Following the country’s celebration of Independence Day, we are highlighting the University of Oklahoma’s three Reserve Officer Training Corps programs, each with similar impacts and goals.

“A ROTC program – whether Army, Naval or Air Force – is one way to train to become a commissioned officer in the U.S. Armed Forces (Army, Navy, Marine Corps, Air Force, and Space Force) after earning a college or university degree,” explained Colonel Justin Boldenow, commander of Air Force ROTC Detachment 675 at OU program. “While in an ROTC program, cadets and midshipmen attend college courses and receive basic military, officer and leadership training for their chosen branch of service, participating in regular on-campus drills during the academic year and off-campus training opportunities during the summer.”

Students who are accepted into an ROTC program at OU may be awarded financial as well as other incentives.

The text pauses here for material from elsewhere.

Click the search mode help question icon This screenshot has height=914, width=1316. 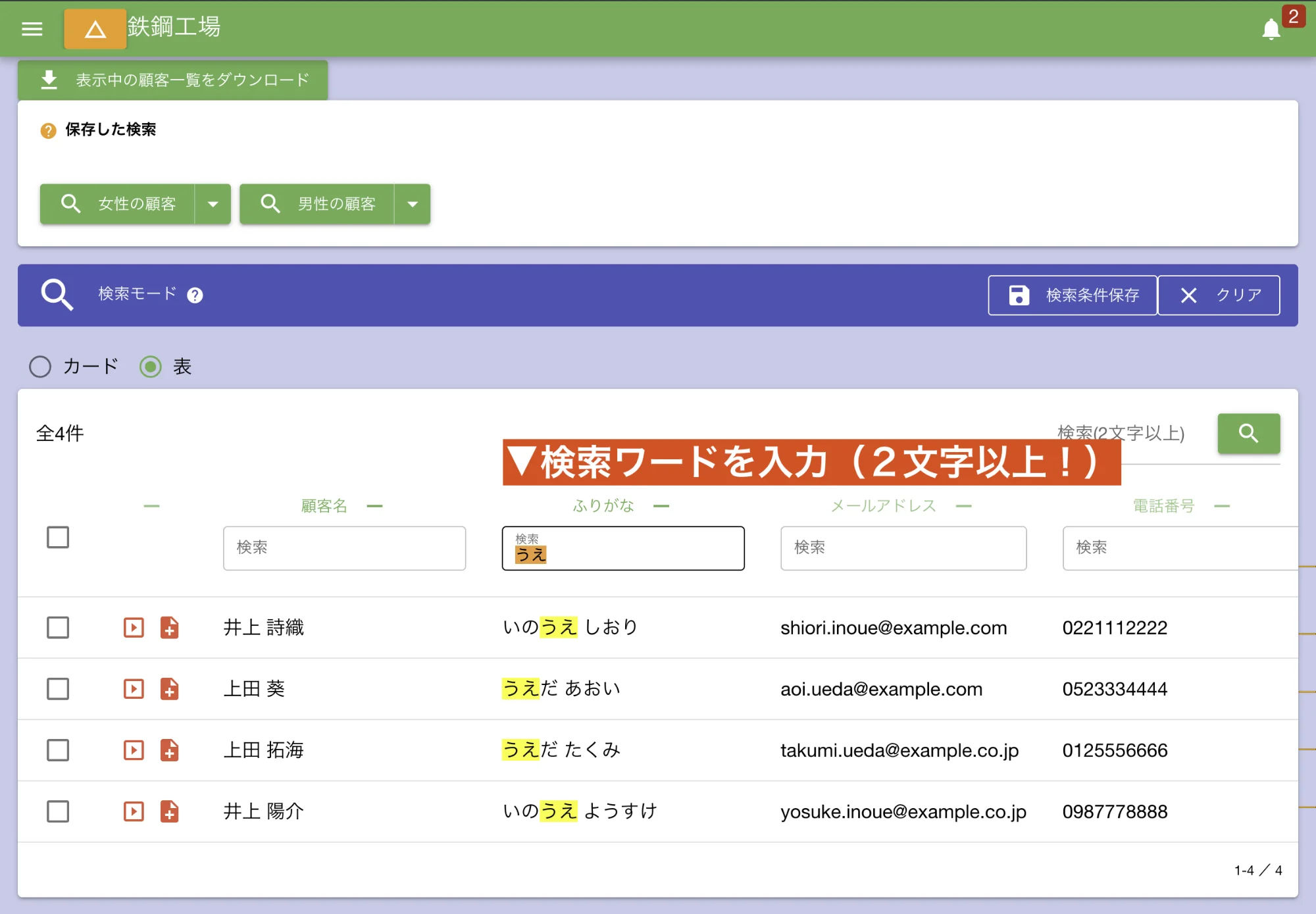coord(195,295)
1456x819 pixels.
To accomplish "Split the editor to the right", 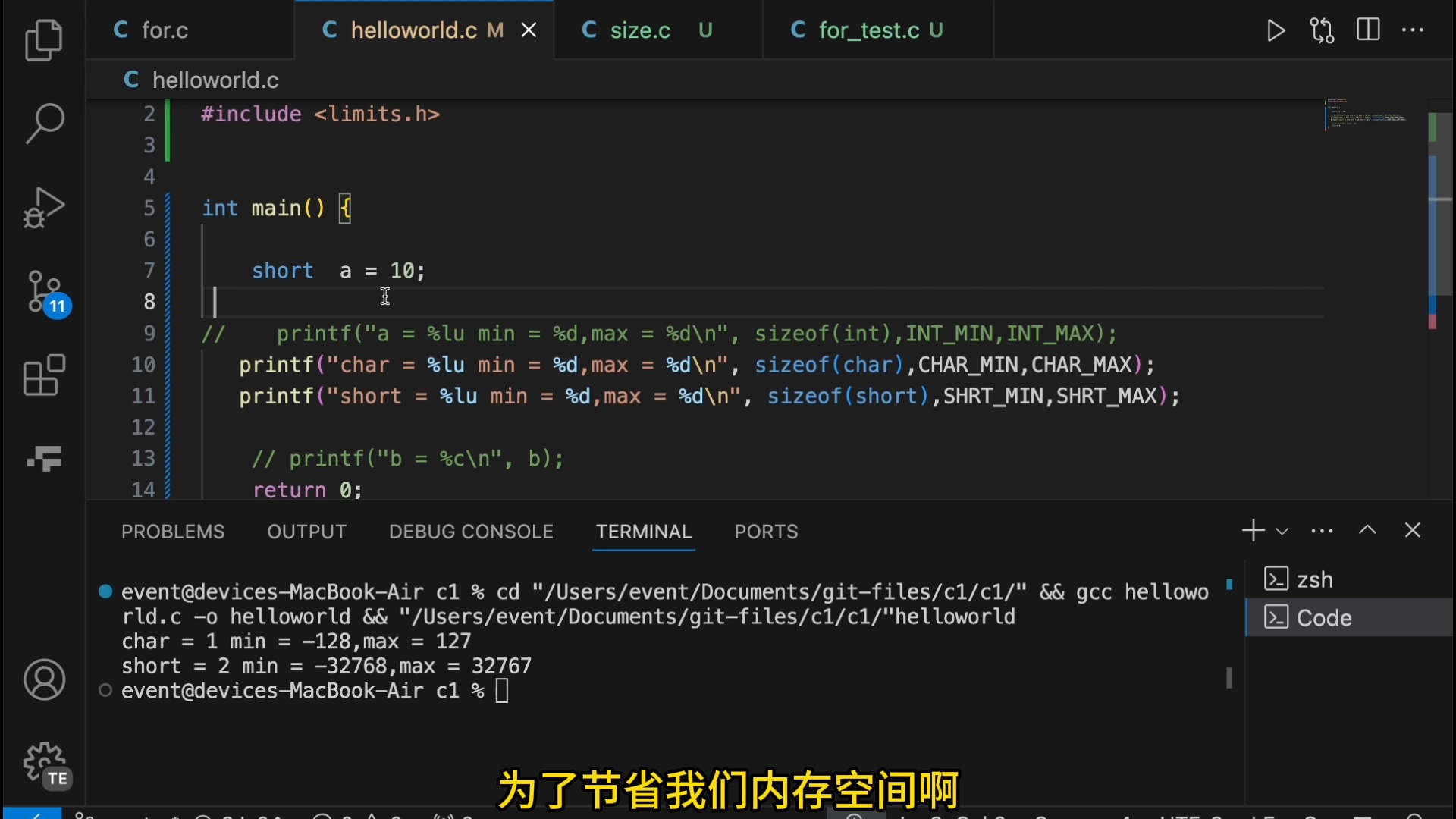I will tap(1368, 30).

Captain Travis Moore, the recruiting officer for OU’s Air Force ROTC program, said some of these incentives include:

 

  • In-state tuition rates for all participating students
  • Three-, four- and five-year full tuition and fee scholarship based on grade-point average, fitness, and leadership
  • 100% of cadets who make it to year three earn awards that cover full tuition and fees
  • Flight opportunities to cover $4,500 in flight school costs
  • Paid travel opportunities in the summer to learn languages in other countries including Brazil, Singapore, Taiwan, Kyrgyzstan, Estonia, and Oman
  • Paid travel opportunities in the summer to learn to fly at the U.S. Air Force Academy
  • Paid travel opportunities to learn how to parachute and receive survival training, or hand-to-hand combat training at the U.S. Air Force Academy

For the Air Force ROTC program, cadets may attend classes for two years without committing.

Several ROTC programs provide leadership training and ways for students to get connected. In the Naval ROTC program, students begin their four-year leadership program their first day on campus, noted Naval ROTC Captain Paul Young.

“I’m in my 31st year as a naval officer and this is my fourth time as a commanding officer,” Young said. “With that, what I’d like the OU community to know is that the staff and students who make up OU’s three ROTC programs are absolutely outstanding people. They are intelligent, disciplined and energetic – and ready to take on the nation’s future challenges. I’m proud to be associated with each one of them.”

Mike Aguilar, the director of the Esports and Co-Curricular Innovation Department at OU and a veteran and a son of an officer who went through ROTC at Texas A&M University, said these opportunities help develop students’ decision-making skills at times of high stress.

“ROTC is critical to help grow and mature the leaders of our military to ensure the protection of our country,” he said. “ROTC develops officers of high caliber to ensure the protection of lives in the field, strategic functions of the needs of the country, and execute actions that are often not easy for most to comprehend when time is not a commodity.”